[Saved entries]
=== Begin Enclosure ===

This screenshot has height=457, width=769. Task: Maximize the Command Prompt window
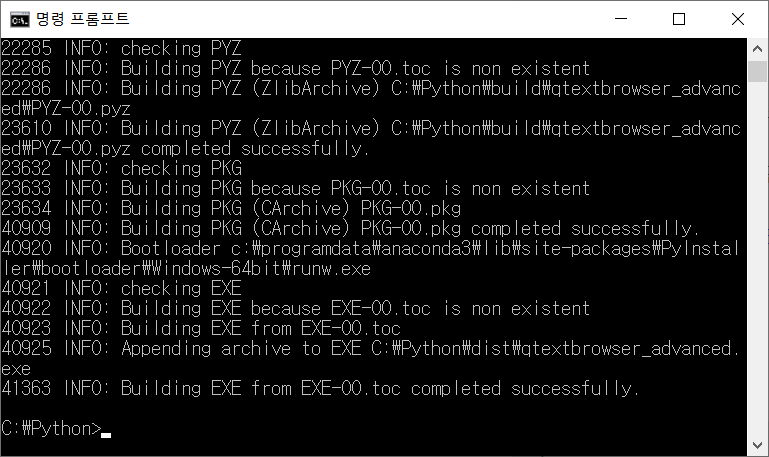point(679,19)
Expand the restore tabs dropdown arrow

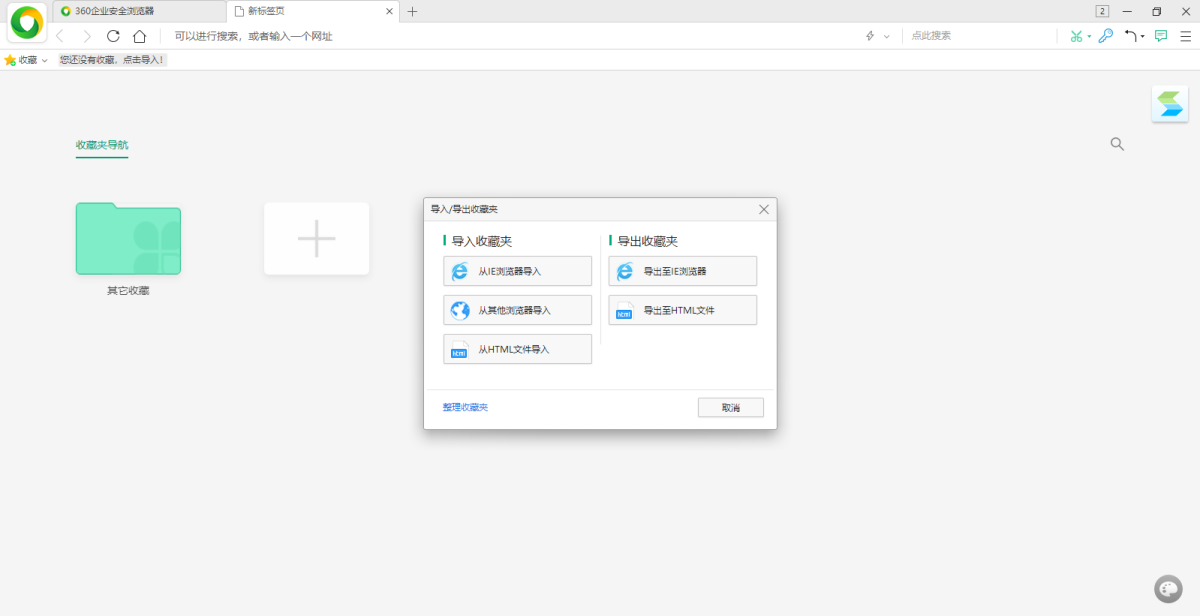coord(1143,36)
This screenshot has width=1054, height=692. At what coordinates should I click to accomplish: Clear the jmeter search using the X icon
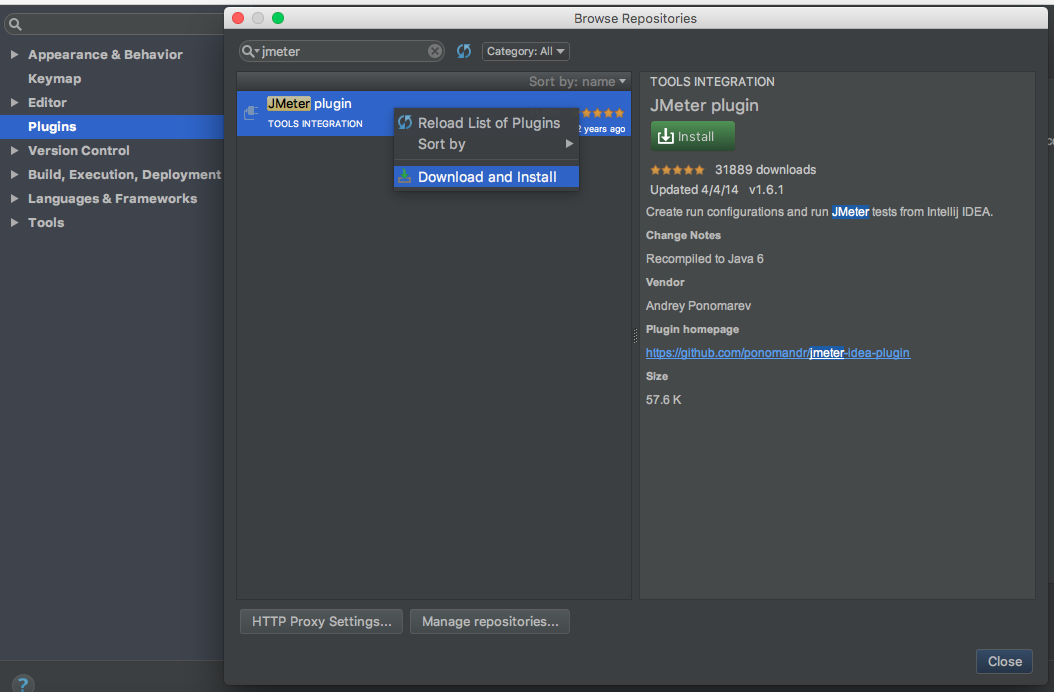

=== End Enclosure ===

TASK INSTRUCTIONS:
Output the data above exactly; pictures do not belong in the copy.

WRITTEN SOLUTION:
This screenshot has height=457, width=769. Task: Maximize the Command Prompt window
point(679,19)
Expand the restore tabs dropdown arrow

coord(1143,36)
This screenshot has width=1054, height=692. At what coordinates should I click to accomplish: Clear the jmeter search using the X icon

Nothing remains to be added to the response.